As most are well aware by now, the Ford SuperVan 4.2 is a purpose-built monster, one packing four electric motors churning out over 2,000 horsepower, around 4,400 pounds of downforce at 150 mph, carbon ceramic brakes, and lightweight bodywork, to boot, though it still tips the scales at just under 4,000 pounds. Those attributes make the SuperVan pretty darn good at rocketing across just about any kind of surface, including Top Gear’s test track.

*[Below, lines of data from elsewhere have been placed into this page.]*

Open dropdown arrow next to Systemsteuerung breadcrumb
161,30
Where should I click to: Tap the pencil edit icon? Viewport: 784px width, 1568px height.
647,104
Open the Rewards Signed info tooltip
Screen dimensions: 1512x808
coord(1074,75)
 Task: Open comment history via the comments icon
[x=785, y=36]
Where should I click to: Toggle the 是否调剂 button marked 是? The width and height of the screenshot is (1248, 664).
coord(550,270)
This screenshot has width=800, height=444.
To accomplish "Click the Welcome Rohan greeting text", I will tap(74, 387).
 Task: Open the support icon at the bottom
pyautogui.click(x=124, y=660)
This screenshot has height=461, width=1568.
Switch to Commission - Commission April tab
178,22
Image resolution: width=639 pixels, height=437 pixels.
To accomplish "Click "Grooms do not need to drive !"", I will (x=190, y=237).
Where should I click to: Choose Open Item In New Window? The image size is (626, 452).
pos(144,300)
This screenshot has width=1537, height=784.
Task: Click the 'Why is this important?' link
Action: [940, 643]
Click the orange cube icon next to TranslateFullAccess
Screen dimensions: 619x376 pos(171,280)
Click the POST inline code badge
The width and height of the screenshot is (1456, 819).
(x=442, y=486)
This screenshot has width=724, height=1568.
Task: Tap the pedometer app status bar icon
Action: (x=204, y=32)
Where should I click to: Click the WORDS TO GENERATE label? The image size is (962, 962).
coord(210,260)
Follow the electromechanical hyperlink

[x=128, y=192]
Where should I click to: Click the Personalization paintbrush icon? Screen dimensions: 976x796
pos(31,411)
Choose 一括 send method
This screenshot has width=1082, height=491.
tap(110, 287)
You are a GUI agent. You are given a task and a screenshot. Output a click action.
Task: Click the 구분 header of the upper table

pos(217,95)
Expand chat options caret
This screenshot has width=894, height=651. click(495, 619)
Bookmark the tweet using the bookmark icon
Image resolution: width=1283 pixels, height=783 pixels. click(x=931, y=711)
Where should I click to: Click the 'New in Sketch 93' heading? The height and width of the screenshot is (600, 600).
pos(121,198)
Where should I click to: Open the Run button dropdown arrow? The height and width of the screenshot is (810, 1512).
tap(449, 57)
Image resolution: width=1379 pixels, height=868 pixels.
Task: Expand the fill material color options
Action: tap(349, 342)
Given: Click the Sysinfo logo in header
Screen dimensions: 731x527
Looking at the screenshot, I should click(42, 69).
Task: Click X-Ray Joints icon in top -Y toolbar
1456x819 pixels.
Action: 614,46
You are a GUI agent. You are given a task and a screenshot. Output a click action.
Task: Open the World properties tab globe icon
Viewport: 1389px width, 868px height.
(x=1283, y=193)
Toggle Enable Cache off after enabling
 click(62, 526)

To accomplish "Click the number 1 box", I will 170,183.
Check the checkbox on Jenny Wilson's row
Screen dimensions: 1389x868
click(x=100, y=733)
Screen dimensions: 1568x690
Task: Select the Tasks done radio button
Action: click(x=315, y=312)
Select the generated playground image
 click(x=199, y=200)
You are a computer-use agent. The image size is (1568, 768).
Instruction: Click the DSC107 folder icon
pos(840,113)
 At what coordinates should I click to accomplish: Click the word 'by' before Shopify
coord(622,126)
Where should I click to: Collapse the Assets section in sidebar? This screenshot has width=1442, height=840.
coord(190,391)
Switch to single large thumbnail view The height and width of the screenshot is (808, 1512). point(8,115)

Even though the Ford SuperVan 4.2 didn’t manage to set a new record in this instance, it did record a stunning lap time of 1:05.3 – good enough for the third-best Top Gear has ever recorded here, behind only the Renault R24 (59 seconds) and Lotus T125 (1:03.8). It was also faster than a host of exotics such as the McLaren 720S GT3X, Pagani Zonda R, Aston Martin DBR9, Caparo T1, Ferrari FXX, and Koenigsegg Jesko Attack – all of which aren’t street legal, just like the SuperVan.
That’s a truly impressive feat for a tall van, even if it does have a boatload of power and race car aero bits, but this isn’t the only stunning track performance The Blue Oval has churned out as of late. Rather, the Ford Mustang GTD – which is street legal – recently lapped the Nurburgring in just 6:57:685, making it the very first vehicle from an American brand to complete a lap at the Nurburgring in under seven minutes. Its also the fifth-fastest time posted by a stock production sports car at the track, according to official records, and the GTD is just the sixth vehicle in that class to break the seven-minute barrier as well – beating out a number of exotics in the process.